DataFrames: convert column data type

Was looking around, but didn’t find an answer.

Specifically, I have a DataFrame and one column has data type Int64; it has the unique values 0 and 1 (meaning obviously false and true). What is the easiest quickest way to have the column including its entries converted to the boolean data type?

I thought about a kind of loop, but are there already existing functions available that I should know of?

More generally, please explain how to best tackle this (especially conceptually), if using a self-made solution.

My thought then might be to take the whole array/column, check every value, make a new array based on set conditions (if 0, make false; if 1, make true, etc.), mutate or add the new array into the dataframe.

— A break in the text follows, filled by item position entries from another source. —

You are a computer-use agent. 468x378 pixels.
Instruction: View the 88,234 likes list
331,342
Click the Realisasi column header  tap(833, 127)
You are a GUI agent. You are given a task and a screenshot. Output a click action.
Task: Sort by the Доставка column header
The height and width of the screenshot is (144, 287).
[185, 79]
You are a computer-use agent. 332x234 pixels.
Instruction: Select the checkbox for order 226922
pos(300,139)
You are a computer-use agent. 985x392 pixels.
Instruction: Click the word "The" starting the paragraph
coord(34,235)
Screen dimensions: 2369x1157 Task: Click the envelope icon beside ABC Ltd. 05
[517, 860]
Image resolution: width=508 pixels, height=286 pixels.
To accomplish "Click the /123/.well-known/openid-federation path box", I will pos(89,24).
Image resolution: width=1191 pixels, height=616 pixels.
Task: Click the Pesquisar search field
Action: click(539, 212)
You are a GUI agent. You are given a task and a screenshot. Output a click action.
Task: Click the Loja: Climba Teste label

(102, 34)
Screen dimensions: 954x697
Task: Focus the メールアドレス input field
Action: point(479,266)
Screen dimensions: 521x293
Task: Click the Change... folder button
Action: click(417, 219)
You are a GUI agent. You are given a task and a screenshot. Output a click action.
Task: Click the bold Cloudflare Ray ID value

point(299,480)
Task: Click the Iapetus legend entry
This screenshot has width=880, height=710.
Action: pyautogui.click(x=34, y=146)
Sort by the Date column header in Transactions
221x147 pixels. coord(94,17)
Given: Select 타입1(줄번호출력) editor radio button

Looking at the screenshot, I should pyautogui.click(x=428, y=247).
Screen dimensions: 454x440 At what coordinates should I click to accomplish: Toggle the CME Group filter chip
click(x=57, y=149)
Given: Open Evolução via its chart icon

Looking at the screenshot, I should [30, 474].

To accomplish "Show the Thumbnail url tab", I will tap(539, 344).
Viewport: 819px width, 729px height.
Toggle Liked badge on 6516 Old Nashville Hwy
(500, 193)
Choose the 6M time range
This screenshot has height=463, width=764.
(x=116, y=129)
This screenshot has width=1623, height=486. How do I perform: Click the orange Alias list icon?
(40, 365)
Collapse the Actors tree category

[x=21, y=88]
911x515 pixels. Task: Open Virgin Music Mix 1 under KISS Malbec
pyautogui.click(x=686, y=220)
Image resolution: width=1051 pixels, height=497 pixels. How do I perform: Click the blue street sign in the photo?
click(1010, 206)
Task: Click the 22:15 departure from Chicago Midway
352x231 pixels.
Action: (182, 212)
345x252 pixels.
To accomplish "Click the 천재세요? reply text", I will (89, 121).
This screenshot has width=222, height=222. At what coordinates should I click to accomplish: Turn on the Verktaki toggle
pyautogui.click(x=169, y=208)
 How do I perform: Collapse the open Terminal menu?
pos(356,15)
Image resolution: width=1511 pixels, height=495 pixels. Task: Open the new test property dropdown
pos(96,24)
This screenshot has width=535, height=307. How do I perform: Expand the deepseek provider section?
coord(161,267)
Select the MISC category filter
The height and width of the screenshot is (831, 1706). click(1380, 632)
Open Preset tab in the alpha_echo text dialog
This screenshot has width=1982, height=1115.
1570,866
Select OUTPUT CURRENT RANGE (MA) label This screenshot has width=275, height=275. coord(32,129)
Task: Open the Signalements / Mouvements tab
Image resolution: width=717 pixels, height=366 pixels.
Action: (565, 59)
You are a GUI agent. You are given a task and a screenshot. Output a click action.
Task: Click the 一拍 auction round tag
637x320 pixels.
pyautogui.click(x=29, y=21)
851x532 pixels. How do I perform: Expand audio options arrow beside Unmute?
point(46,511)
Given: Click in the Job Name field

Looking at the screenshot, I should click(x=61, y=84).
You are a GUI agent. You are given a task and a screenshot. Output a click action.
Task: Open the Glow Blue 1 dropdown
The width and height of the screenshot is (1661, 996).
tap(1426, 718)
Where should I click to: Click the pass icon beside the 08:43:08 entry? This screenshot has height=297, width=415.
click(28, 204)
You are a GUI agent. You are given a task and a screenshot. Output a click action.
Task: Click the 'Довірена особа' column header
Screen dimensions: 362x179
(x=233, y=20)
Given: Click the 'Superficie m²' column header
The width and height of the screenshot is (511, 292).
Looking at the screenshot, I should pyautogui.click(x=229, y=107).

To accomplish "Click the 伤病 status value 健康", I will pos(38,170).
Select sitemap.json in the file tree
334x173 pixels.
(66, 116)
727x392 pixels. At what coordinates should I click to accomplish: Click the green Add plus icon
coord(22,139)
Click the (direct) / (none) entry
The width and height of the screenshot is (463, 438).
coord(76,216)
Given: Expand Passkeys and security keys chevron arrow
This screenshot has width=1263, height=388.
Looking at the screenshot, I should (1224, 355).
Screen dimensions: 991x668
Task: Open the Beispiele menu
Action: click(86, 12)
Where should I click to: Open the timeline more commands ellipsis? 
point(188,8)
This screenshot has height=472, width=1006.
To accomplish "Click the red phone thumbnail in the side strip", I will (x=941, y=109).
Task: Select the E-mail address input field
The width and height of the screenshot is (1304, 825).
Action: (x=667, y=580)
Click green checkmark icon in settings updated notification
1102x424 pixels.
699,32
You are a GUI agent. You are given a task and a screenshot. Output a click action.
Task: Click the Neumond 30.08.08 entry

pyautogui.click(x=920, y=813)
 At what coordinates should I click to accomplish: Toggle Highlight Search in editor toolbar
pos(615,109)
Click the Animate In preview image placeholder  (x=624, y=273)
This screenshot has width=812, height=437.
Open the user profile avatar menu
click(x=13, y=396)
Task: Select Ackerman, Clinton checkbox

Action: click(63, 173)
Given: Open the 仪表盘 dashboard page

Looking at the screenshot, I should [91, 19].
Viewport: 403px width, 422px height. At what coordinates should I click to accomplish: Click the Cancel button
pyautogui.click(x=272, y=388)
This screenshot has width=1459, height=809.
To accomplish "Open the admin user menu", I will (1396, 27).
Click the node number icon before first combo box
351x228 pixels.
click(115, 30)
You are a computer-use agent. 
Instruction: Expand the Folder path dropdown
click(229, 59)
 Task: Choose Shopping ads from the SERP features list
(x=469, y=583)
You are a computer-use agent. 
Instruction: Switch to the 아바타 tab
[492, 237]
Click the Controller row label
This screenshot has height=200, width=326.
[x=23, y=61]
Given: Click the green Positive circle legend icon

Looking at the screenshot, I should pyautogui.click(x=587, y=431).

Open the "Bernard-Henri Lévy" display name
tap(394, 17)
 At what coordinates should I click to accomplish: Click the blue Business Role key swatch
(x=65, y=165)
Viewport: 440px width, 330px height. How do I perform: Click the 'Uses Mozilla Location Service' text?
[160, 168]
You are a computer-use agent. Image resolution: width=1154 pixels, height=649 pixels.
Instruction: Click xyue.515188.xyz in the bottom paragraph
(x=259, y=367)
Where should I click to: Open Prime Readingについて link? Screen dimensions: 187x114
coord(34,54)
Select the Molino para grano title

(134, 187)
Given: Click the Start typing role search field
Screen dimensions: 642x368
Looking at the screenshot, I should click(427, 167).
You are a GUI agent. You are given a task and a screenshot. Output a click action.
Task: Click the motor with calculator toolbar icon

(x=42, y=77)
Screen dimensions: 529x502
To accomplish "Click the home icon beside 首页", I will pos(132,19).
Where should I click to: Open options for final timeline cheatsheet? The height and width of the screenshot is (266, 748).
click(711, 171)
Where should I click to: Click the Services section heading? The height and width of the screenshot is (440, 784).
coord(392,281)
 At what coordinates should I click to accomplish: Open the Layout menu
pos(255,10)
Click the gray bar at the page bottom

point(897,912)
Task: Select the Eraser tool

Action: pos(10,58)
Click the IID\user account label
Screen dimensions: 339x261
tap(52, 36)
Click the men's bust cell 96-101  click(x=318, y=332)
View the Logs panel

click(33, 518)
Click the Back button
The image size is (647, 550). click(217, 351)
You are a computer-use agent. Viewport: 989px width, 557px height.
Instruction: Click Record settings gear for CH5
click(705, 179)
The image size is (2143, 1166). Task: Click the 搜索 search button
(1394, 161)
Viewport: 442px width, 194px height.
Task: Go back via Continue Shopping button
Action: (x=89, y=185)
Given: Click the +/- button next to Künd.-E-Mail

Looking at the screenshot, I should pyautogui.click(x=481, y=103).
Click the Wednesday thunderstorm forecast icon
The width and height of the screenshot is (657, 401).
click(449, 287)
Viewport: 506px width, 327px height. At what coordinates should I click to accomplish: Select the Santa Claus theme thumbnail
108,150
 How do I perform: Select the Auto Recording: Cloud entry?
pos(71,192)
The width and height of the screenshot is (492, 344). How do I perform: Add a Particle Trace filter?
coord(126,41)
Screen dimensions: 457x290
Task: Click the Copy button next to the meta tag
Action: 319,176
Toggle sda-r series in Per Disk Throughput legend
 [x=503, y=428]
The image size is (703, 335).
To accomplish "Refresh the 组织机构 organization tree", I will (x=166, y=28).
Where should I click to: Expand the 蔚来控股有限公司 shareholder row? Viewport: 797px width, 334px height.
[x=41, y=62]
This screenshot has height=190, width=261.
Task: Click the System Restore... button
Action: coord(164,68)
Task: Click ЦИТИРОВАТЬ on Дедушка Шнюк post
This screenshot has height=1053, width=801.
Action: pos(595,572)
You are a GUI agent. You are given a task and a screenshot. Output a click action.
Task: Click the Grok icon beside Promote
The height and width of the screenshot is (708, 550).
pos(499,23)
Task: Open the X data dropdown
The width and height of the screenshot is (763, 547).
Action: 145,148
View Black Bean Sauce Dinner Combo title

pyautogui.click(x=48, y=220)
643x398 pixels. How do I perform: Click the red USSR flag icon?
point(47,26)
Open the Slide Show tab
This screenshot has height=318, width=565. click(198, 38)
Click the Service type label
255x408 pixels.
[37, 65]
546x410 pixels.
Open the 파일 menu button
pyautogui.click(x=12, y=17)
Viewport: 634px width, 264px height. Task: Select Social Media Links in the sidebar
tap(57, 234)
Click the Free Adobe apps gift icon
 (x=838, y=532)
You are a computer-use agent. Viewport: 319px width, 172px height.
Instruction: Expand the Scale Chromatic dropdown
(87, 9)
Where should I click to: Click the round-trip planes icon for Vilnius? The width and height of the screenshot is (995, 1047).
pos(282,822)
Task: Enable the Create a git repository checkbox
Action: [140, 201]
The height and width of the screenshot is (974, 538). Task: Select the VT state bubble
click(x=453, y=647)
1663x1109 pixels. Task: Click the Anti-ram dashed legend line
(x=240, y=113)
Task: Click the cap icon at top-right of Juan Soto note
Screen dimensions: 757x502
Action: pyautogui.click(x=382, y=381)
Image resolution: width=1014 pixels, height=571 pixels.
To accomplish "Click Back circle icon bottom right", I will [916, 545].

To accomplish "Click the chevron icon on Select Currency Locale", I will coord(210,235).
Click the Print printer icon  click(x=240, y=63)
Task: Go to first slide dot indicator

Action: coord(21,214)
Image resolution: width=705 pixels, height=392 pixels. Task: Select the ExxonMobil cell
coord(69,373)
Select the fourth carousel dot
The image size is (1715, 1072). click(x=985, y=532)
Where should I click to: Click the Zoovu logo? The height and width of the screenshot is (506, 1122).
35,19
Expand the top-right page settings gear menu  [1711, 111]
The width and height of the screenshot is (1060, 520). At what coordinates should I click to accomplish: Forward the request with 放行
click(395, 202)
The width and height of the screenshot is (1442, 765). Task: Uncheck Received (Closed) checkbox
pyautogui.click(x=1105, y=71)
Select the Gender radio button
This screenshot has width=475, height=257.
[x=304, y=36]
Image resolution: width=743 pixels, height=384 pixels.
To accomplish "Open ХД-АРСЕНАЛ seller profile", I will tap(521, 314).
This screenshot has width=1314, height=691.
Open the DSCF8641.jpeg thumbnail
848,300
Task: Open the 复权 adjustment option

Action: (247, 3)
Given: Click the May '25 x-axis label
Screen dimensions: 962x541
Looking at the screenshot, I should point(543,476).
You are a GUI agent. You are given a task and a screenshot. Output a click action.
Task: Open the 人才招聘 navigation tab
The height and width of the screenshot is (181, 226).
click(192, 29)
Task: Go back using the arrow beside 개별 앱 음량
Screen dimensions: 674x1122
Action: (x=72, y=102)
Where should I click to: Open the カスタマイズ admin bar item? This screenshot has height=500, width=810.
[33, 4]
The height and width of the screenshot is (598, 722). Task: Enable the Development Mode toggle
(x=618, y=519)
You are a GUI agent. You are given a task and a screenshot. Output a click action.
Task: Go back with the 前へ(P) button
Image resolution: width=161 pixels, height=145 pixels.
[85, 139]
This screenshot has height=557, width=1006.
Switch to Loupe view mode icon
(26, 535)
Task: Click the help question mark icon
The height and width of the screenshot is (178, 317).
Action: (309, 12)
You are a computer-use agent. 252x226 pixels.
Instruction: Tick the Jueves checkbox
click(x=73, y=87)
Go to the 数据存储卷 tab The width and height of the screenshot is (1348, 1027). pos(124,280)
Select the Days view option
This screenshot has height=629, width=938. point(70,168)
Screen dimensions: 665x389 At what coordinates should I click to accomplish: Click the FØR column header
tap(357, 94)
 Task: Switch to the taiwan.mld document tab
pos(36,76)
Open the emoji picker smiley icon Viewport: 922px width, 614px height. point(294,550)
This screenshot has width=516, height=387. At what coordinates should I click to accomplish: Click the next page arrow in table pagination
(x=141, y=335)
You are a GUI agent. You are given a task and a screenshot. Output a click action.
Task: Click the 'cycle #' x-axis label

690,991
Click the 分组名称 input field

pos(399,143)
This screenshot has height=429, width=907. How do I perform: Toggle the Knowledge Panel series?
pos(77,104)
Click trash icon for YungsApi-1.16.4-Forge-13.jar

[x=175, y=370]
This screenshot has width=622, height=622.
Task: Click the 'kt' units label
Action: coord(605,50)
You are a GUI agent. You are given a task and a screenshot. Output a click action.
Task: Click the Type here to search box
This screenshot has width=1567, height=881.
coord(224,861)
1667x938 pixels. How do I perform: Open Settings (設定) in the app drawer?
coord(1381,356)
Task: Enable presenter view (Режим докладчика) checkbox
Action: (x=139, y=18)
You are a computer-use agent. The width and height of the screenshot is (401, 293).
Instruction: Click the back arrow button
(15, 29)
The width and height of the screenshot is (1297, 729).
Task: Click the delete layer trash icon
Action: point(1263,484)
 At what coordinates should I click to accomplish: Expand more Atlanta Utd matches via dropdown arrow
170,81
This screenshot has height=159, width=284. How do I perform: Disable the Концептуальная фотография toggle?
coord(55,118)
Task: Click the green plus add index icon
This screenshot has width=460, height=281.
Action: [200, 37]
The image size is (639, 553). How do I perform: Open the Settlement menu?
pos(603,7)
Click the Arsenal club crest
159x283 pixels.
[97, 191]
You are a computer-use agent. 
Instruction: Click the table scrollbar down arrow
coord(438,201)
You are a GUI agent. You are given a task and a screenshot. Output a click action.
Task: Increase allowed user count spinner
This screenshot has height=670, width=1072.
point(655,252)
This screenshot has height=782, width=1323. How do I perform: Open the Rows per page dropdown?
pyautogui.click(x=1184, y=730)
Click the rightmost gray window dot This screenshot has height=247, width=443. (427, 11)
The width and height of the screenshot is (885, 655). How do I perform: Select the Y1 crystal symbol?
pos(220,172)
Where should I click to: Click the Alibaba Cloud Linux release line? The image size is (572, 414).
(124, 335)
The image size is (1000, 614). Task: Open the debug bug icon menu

df.int_col .== 1 will return a BitArray column

1 Like

Very useful. Thanks.

A more general way to do this is (assuming the column is called x)

df[!,:x] = convert.(Bool,df[!,:x])
3 Likes

Thanks for the reply.

I suppose I can post this here, since it concerns a similar issue.

There is a dataframe. It has a String column with missing values. Its values are actually integers.

What is the most direct and easiest way to convert this whole column of String (with missing) to one of Int64 (with missing)?

I thought of your generic way, @tbeason, but it seems it requires more in this case. I thought there was a function to convert such strings to int, but I could be mistaken.

I’m getting some progress. I found the function parse().

Unfortunately parse doesn’t work with missings. You are looking for passmissing from Missings.jl.

julia> df.col = passmissing(parse).(Int, df.col)
1 Like

Thanks.

I believe that you could just have

df[:,:x] = convert.(Bool,df[!,:x])

(notice that : instead of !) to avoid making two copies.

My mistake, it has to be the other way around:

df[!,:x] = convert.(Bool,df[:,:x])